WHAT THE EXERCISE ASKS :: Reproduce every line below exactly as written; do not include the images.

· · · · ·

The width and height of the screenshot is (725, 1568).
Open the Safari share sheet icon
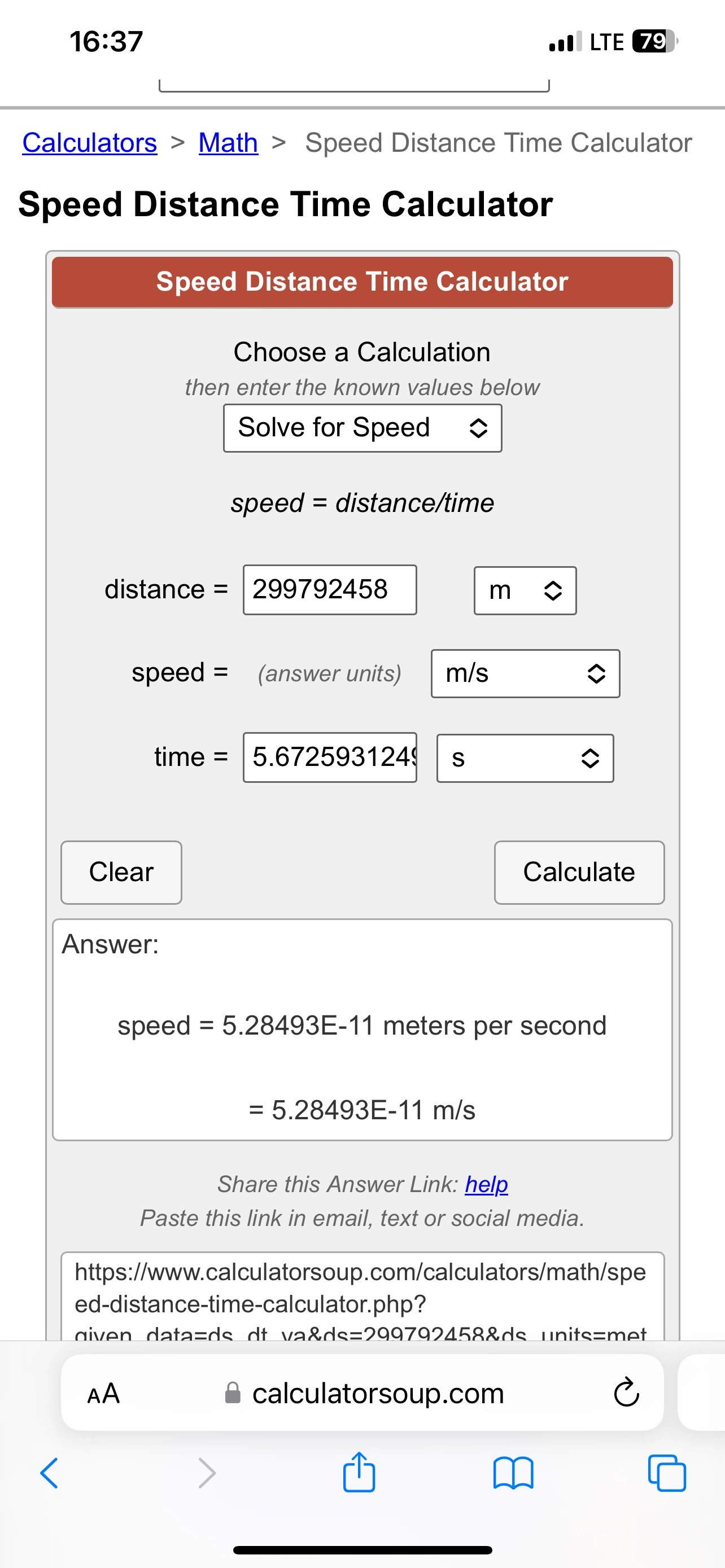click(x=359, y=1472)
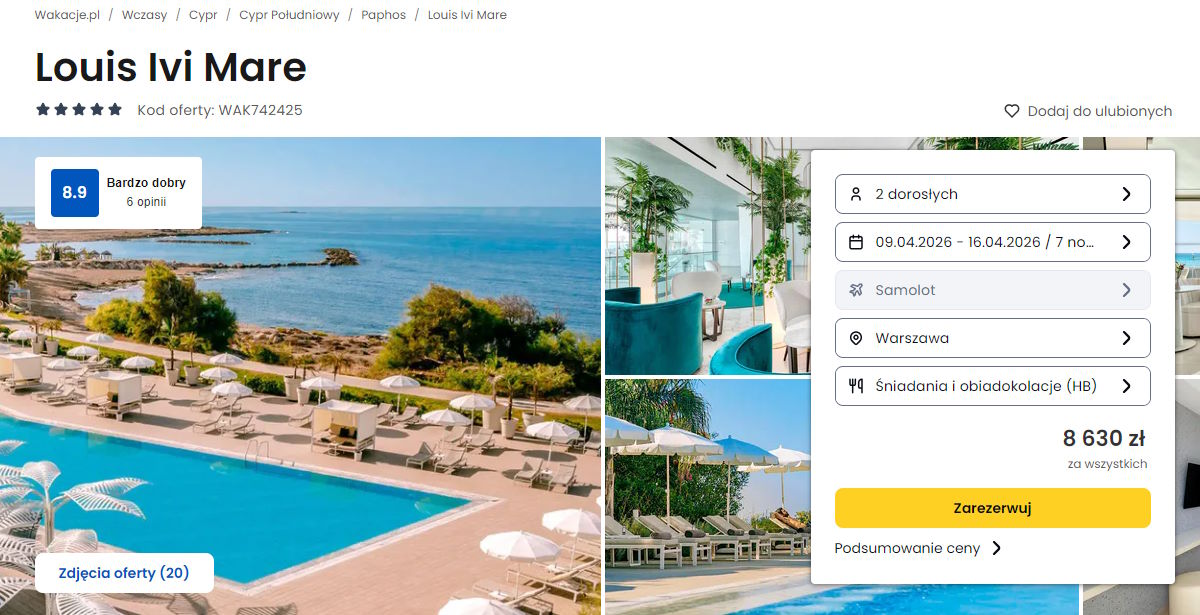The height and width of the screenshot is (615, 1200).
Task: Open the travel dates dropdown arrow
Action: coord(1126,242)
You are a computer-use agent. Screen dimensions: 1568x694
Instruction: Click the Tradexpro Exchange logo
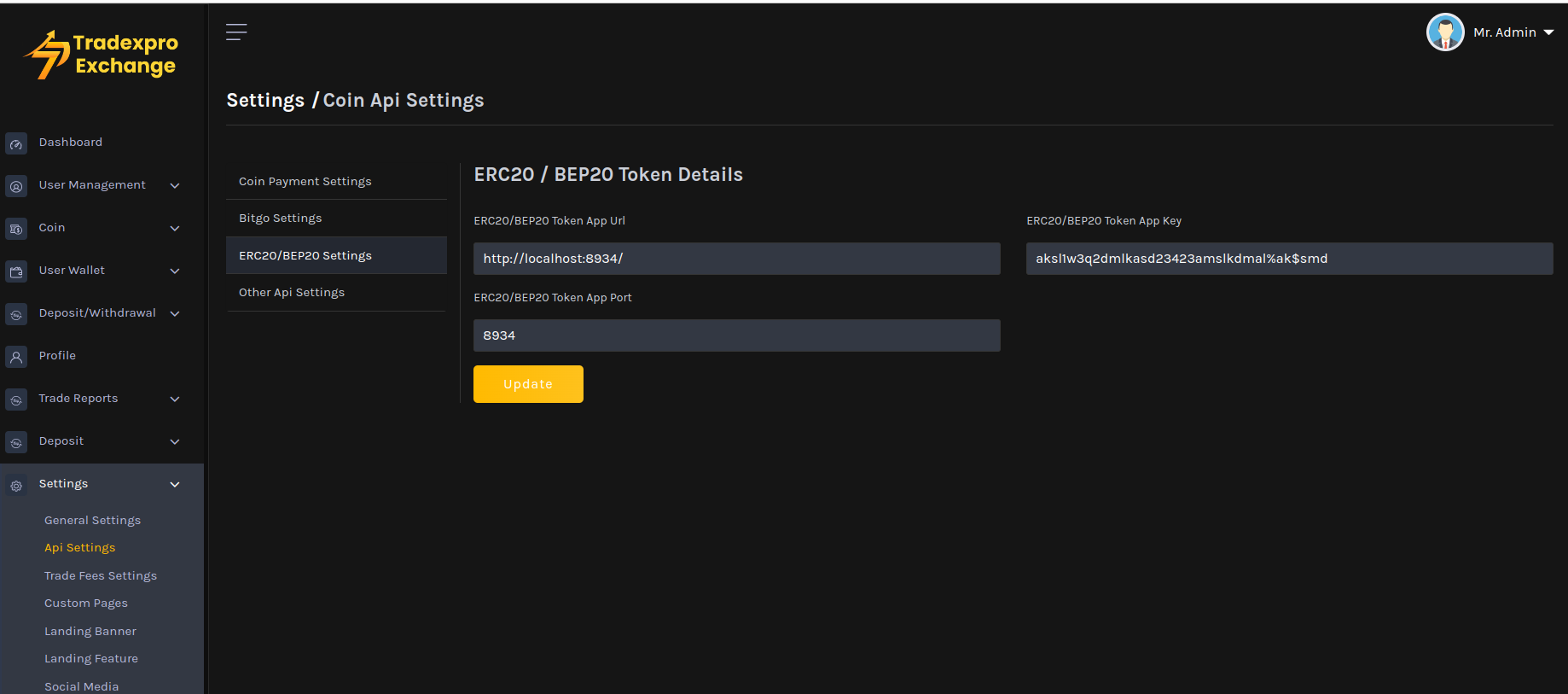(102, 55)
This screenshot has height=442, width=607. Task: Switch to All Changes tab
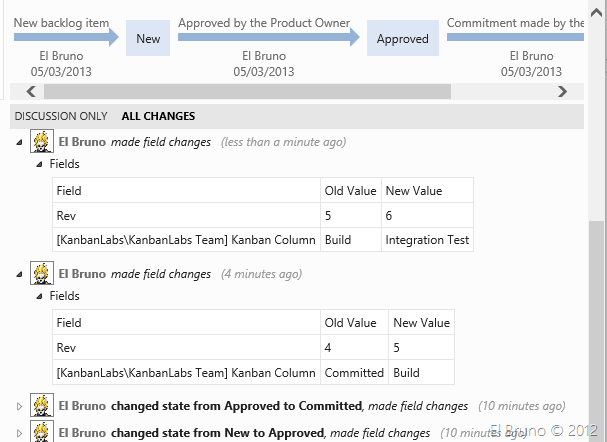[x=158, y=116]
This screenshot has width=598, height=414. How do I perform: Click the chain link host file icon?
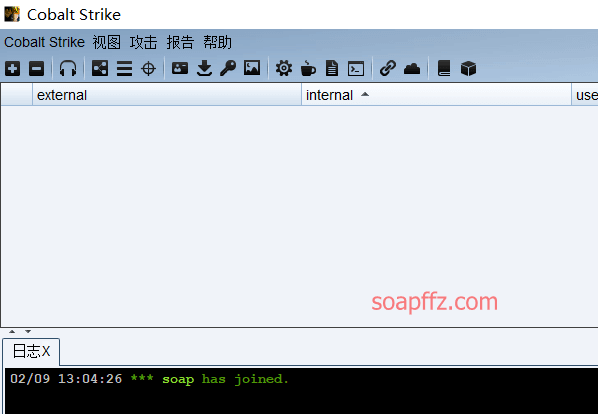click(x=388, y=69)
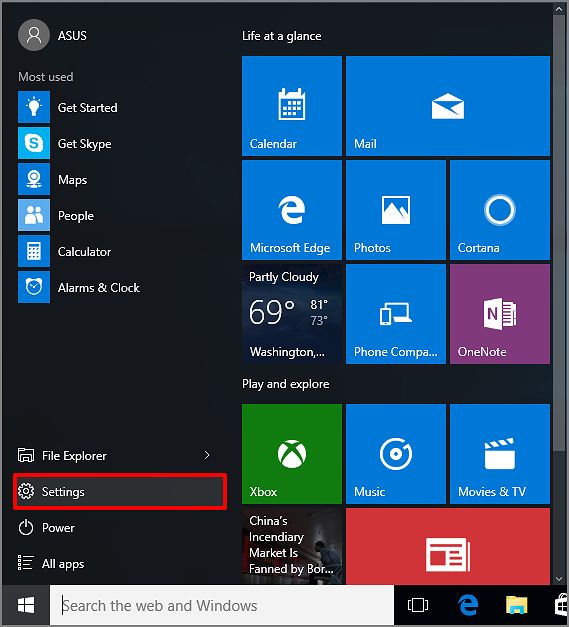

· · · · ·

OUTPUT FOR THIS TASK ::
The width and height of the screenshot is (725, 1568).
Open the Safari share sheet icon
click(x=359, y=1472)
The height and width of the screenshot is (615, 1200).
Task: Open the travel dates dropdown arrow
Action: coord(1126,242)
You are a computer-use agent. Screen dimensions: 1568x694
Instruction: Click the Tradexpro Exchange logo
(102, 55)
This screenshot has height=442, width=607. Task: Switch to All Changes tab
[x=158, y=116]
This screenshot has width=598, height=414. How do I perform: Click the chain link host file icon?
click(x=388, y=69)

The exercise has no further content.